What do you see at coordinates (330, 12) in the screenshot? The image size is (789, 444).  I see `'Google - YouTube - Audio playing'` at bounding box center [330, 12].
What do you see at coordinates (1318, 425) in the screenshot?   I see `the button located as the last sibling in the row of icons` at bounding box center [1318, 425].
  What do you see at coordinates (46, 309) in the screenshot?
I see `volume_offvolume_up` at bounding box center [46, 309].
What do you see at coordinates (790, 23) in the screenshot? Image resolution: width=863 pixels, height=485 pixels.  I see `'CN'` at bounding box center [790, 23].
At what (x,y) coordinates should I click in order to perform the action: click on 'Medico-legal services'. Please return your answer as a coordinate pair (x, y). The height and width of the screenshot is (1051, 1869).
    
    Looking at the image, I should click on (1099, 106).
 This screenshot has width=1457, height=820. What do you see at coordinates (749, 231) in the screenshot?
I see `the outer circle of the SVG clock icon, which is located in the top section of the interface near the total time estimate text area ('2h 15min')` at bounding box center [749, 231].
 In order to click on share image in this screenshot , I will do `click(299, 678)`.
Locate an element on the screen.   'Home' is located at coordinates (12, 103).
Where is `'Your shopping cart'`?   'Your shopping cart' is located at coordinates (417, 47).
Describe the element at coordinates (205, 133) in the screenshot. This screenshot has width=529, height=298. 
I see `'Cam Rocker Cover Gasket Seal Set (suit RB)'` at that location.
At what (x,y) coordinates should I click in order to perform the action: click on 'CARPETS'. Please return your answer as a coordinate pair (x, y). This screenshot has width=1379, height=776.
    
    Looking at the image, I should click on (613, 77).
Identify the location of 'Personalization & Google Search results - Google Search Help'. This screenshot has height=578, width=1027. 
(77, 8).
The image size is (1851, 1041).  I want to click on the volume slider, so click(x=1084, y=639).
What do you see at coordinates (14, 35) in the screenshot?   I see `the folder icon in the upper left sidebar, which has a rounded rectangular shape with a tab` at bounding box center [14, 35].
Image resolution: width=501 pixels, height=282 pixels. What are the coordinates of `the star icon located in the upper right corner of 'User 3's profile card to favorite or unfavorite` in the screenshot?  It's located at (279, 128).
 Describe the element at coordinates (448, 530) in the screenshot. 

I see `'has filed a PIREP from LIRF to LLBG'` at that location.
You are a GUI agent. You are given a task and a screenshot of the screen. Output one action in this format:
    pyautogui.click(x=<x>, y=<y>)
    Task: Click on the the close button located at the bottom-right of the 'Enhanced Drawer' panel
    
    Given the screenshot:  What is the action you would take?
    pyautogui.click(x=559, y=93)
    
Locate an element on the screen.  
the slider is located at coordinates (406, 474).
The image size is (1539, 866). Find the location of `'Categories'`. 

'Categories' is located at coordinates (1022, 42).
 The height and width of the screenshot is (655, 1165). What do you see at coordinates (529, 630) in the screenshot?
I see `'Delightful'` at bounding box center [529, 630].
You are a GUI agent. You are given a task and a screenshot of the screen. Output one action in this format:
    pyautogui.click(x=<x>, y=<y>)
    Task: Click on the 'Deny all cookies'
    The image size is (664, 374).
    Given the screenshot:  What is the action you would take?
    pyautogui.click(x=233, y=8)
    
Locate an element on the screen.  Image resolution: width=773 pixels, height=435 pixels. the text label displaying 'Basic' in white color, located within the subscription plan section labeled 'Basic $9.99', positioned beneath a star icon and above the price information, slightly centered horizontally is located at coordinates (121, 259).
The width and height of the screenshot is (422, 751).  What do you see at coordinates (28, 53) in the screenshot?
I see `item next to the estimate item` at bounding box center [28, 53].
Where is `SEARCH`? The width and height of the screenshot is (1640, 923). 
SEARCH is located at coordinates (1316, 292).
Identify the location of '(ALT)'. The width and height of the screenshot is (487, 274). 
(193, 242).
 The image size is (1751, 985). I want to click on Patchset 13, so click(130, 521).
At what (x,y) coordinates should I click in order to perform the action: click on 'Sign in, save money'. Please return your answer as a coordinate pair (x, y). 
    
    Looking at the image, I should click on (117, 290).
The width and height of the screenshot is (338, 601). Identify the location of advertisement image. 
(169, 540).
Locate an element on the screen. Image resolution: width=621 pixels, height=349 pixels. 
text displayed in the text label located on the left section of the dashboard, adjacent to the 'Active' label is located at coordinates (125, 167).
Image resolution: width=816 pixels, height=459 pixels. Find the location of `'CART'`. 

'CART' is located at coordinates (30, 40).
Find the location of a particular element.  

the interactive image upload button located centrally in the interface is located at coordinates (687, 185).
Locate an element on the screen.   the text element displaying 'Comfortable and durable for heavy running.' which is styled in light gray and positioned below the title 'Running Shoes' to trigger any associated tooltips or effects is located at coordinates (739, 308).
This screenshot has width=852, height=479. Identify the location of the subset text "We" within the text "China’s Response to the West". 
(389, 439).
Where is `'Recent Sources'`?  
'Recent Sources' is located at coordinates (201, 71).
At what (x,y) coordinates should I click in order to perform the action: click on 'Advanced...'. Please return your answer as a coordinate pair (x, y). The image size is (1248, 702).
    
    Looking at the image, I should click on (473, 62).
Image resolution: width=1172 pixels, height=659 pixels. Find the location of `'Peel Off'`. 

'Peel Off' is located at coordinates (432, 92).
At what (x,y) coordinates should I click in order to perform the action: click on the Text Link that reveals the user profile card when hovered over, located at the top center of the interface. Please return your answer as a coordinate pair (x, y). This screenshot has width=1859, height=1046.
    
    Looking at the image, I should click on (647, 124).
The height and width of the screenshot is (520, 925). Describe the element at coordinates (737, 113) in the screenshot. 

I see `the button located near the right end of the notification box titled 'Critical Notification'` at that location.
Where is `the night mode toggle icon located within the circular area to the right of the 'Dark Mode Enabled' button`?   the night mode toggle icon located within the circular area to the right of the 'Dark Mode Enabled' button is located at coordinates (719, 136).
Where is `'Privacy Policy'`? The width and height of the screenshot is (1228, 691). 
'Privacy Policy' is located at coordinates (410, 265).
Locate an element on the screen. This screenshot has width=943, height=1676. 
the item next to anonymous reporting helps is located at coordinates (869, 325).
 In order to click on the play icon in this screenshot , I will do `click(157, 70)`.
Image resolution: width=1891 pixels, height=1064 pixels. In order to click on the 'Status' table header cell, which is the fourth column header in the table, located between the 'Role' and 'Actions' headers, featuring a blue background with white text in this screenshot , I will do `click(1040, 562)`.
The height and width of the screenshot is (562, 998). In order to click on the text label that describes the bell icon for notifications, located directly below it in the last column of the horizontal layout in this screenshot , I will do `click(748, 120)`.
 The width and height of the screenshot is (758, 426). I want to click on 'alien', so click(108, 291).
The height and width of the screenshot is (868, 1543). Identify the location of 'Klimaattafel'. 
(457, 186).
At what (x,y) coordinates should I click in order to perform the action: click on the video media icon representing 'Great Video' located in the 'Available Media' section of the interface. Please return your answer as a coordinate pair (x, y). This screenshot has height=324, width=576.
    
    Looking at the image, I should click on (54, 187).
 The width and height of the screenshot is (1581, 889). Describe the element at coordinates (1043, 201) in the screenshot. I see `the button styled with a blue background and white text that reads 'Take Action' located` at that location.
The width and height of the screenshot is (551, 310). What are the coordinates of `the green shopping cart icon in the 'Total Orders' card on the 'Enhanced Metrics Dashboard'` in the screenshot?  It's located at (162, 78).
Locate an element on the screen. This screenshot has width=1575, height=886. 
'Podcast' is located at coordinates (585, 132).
++++
» DIRECTIVE
Count the lines of the material above that contain the string "pyautogui". Reply with the number alone.

» ANSWER BELOW
4